I have worked as a paralegal assistant for several solicitors’ firms, taught French and Dutch to children and adults and worked as a freelance translator for SMEs. Before coming to the UK, I was secretary for Artemis, the female career network. Currently I provide legal consultancy to practitioners, and teach on the EU Law and Competition Law UG modules.
What motivated me to undertake PhD study?
Law and its place in society has always fascinated me. Each legal course I attended made me think “and how does that impact the individual’s day-to-day life?” Throughout my 5 years of studying law at the University of Brussels I developed a keen interest in what reasoning lies beneath the rules that shape our interactions and how they can be shaped to accommodate new developments. I knew I wanted to contribute to that process.
What makes me passionate about my subject?
By the end of my undergraduate studies, I had focused my academic interests on economic law, consumer welfare and new technologies. It is only recently that I discovered my interest in competition law more specifically. The relationship between the operations of companies, driven to make a profit, and the welfare of consumers and society as a whole, is one that poses its own fascinating challenges.
What are my plans once I have completed my PhD?
I would like to stay in academia. It would be a privilege to continue making my passion my job, which includes teaching. Never a dull moment in academia. As far as possible, I'd also like to continue my consulting services to practitioners.
Big online platforms such as Google and Amazon have attracted a lot of attention recently, as the European Commission strives to create a ‘Digital Single Market’ and investigate potential abuses by Internet Giants. Several types of platforms exist, e.g. search engines, e-commerce intermediaries and social media/content sites. The leading platforms increasingly operate as a gateway to products or services. In Europe, Google’s market share in search is about 90%, Amazon reaches around 50% of the e-book market and Facebook reaches about 60% of social logins. Understanding their impact on our economy, and ensuring their adherence to competition law is vital. Online platforms, however, do not always operate like companies in traditional brick-and-mortar industries and should be studied carefully in order to avoid erroneous decisions by competition authorities. One of the obstacles to an accurate assessment of online services in competition law is the accurate delineation of the market.
Market definition for companies providing online services is challenging, as issues arise because of the specific characteristics of these companies. Online platforms are often multi-sided, facilitating interactions between two or more groups of users on the Internet. The existence of multiple sides begs the question of how many markets there actually are. In addition, online services are often provided free of charge, or at a myriad of prices, making it difficult to apply standard price-based market definition tools. This is not helped by the fluctuating boundaries on the Internet: a product may quickly become obsolete or integrated into another, and the geographical location of a company may lose its importance over time.

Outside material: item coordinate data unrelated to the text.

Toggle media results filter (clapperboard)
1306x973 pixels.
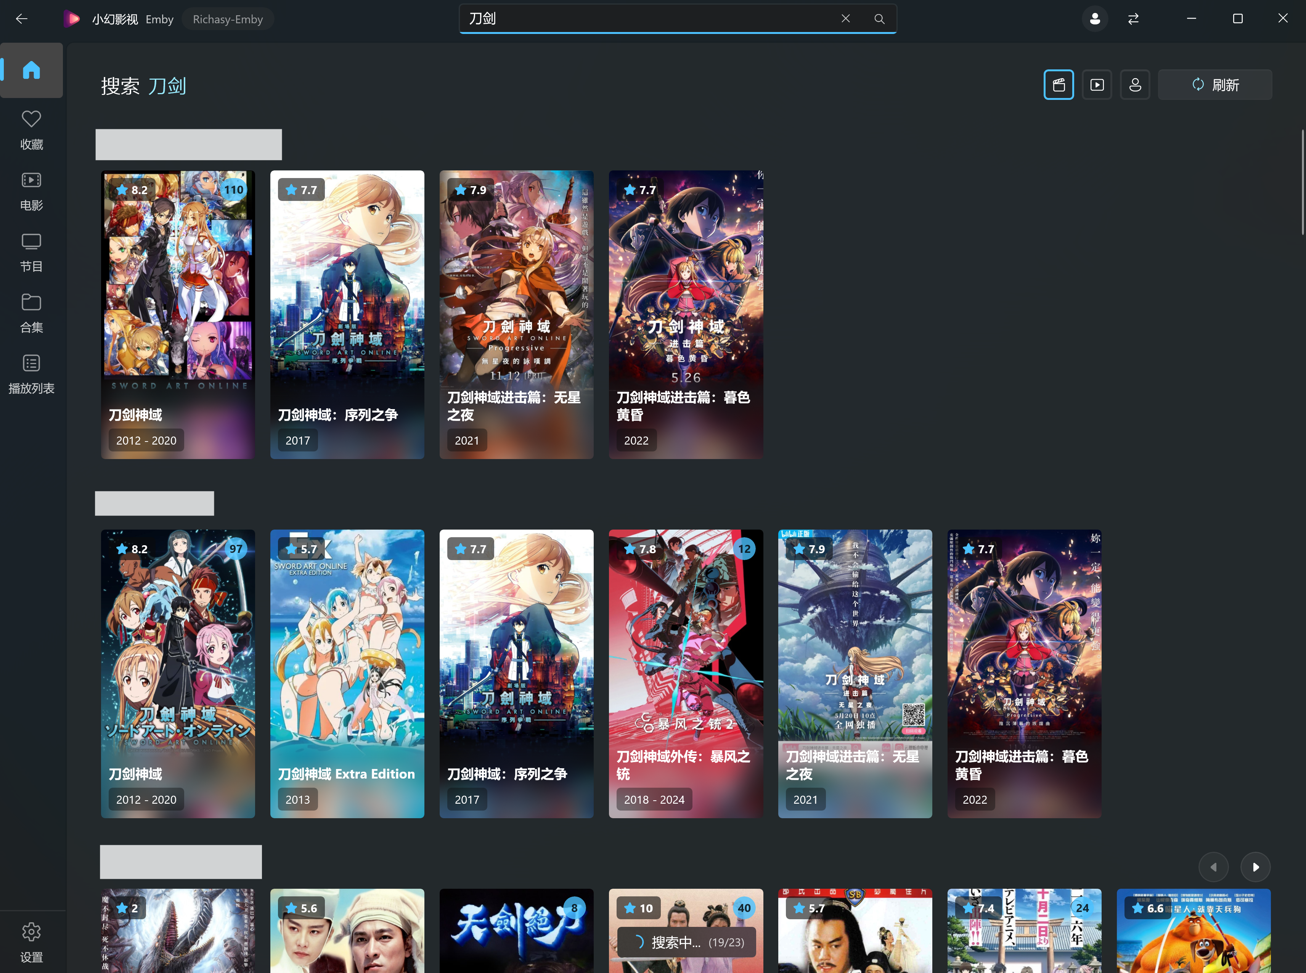point(1059,85)
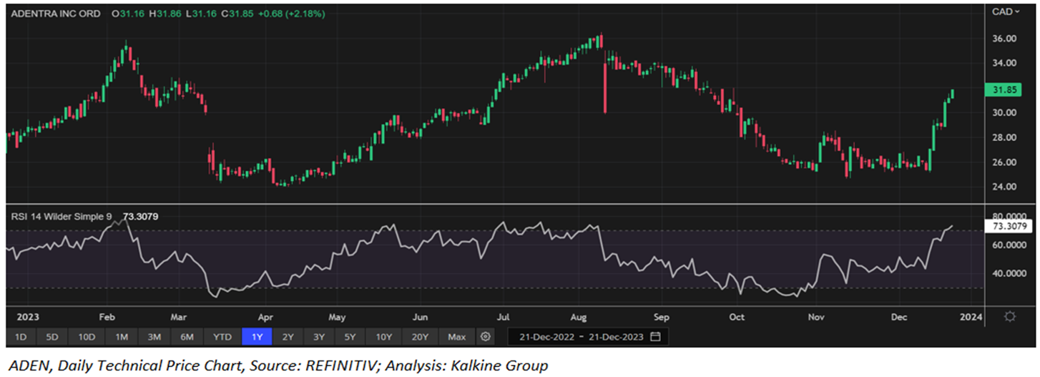The width and height of the screenshot is (1040, 377).
Task: Set chart range to 5Y
Action: [350, 336]
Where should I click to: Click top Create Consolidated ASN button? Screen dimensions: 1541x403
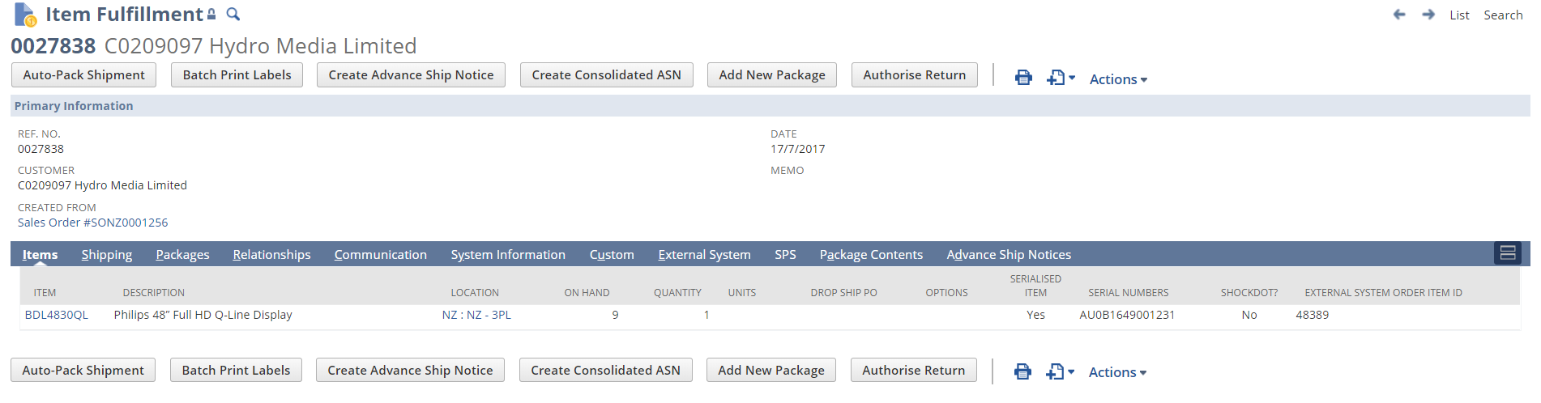(x=606, y=75)
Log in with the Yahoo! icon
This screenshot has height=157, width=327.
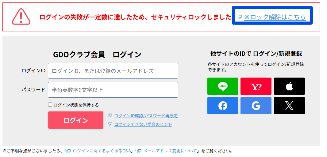point(256,86)
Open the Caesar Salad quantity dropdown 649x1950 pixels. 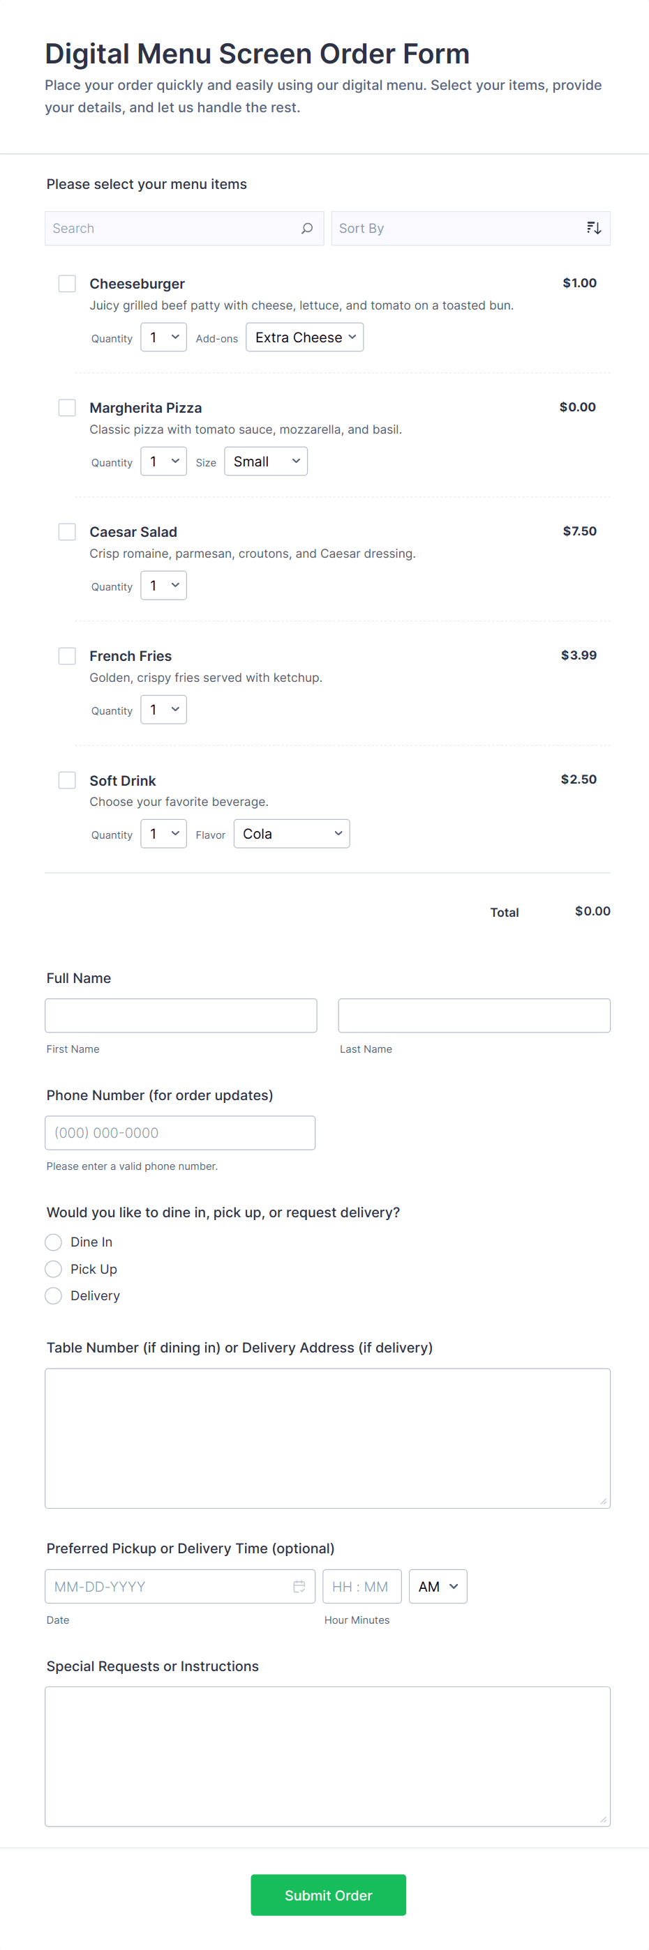click(x=164, y=586)
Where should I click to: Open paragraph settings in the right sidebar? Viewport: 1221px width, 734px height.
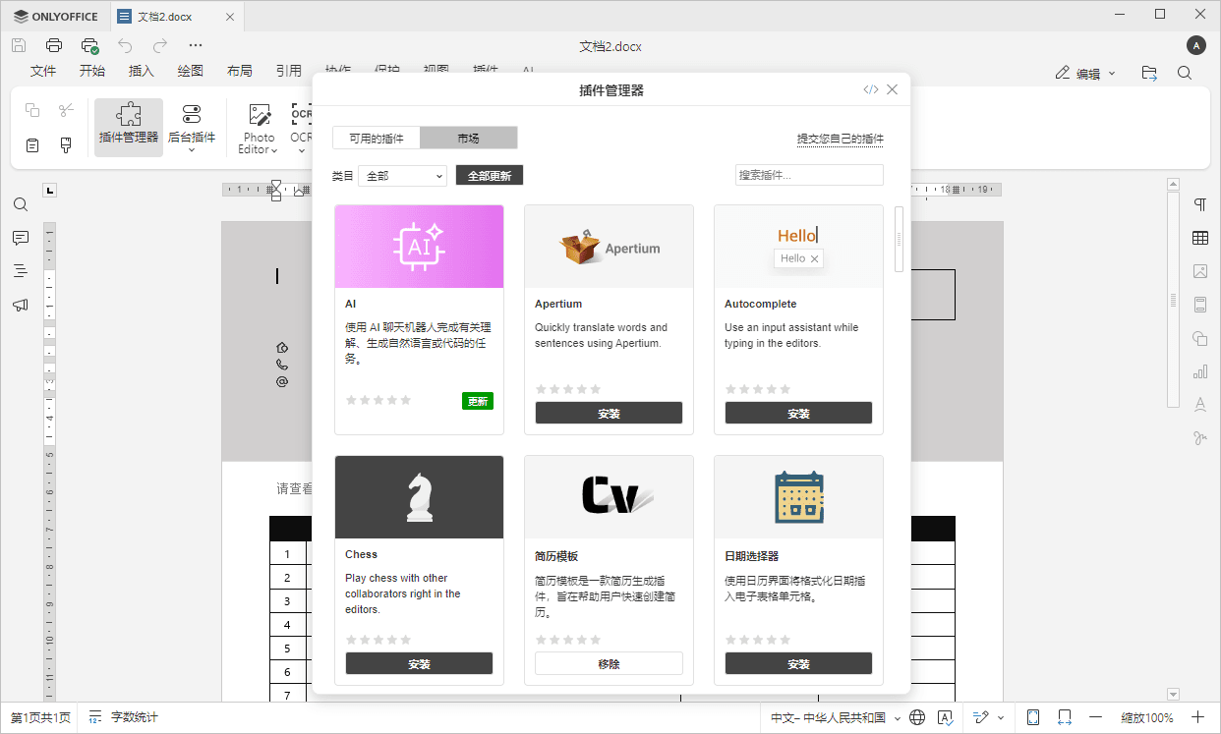pos(1199,204)
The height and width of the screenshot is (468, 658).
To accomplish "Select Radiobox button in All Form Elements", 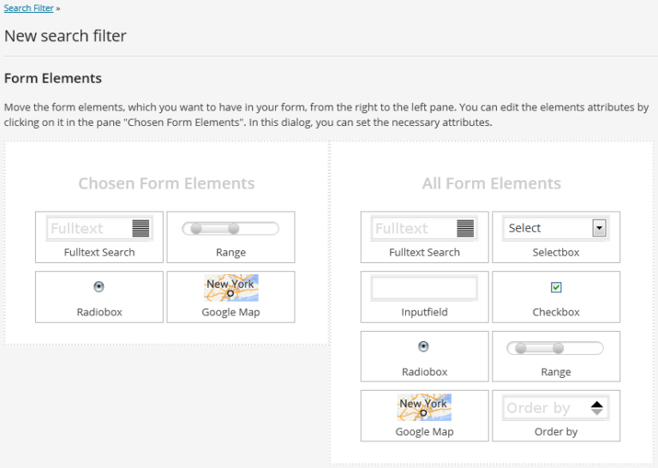I will 423,346.
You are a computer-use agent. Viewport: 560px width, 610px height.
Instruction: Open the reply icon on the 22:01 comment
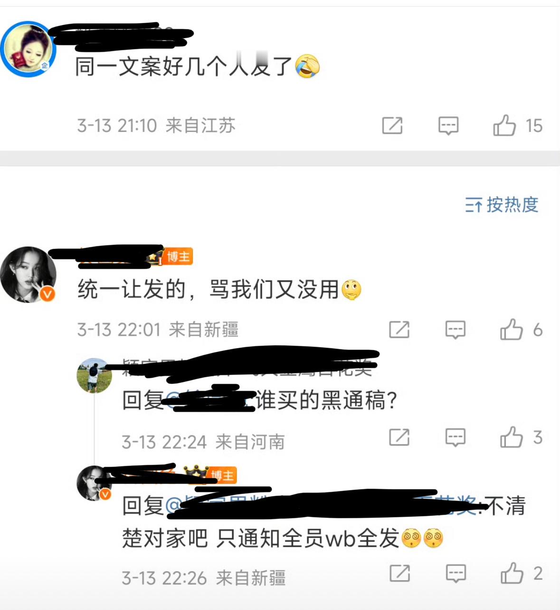coord(455,330)
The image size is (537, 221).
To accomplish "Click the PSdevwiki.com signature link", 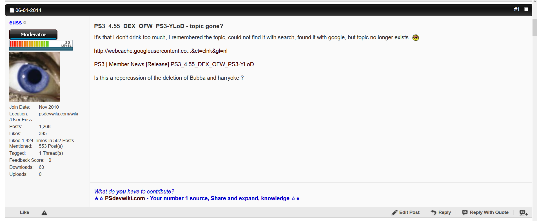I will (x=125, y=198).
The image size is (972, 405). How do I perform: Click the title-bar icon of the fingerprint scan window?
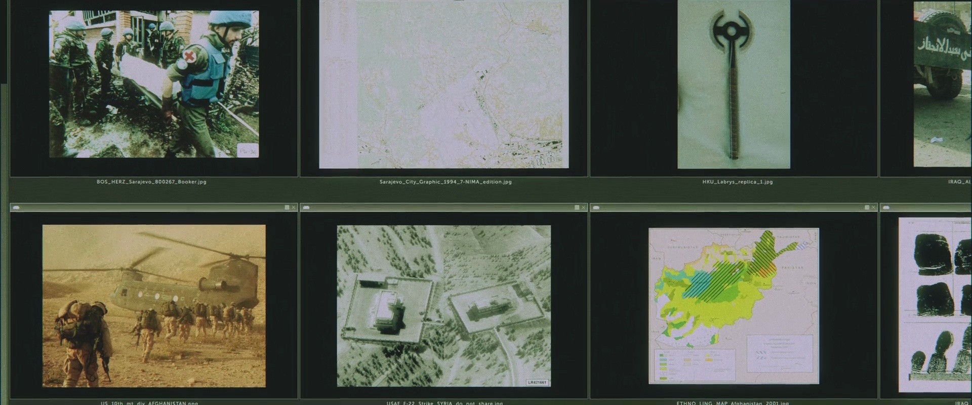pos(886,208)
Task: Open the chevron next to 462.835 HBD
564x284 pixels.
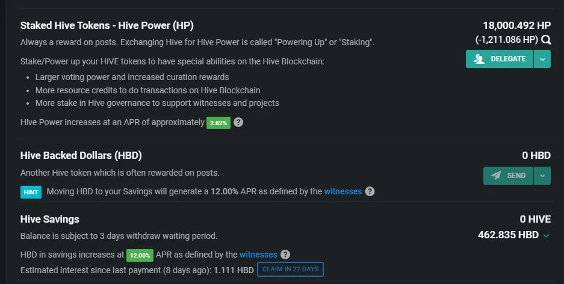Action: click(x=547, y=235)
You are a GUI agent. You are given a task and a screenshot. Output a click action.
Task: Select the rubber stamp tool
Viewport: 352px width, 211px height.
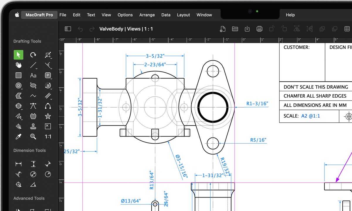33,126
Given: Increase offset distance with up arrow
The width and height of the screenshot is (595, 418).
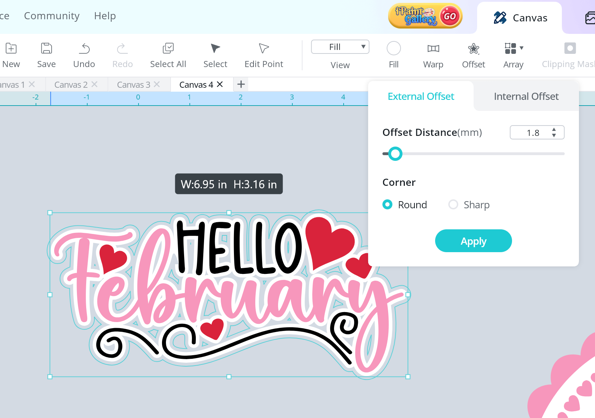Looking at the screenshot, I should 554,129.
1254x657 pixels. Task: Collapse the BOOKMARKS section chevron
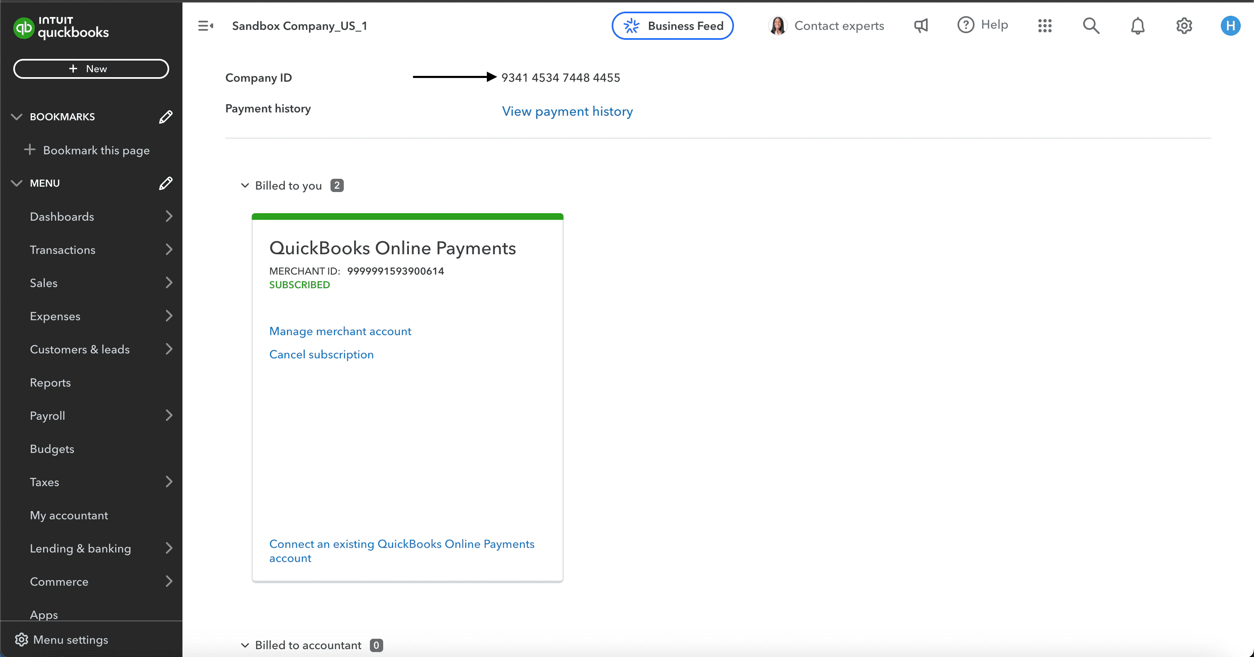tap(17, 117)
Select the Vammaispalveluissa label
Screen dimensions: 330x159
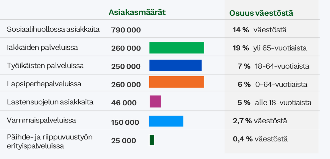click(42, 120)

The methods currently in use may be inadequate to define the market for these services.
The conduct of online platforms may hamper the market access of competitors, which can be an abuse subject to prohibition in competition law if the platform is dominant. Whether or not a company is dominant requires an accurate definition of the market in which it operates. Thus, it is necessary to establish how authorities should go about defining the market for online services. This PhD thesis aims to provide guidelines for market delineation for online services now and in the future.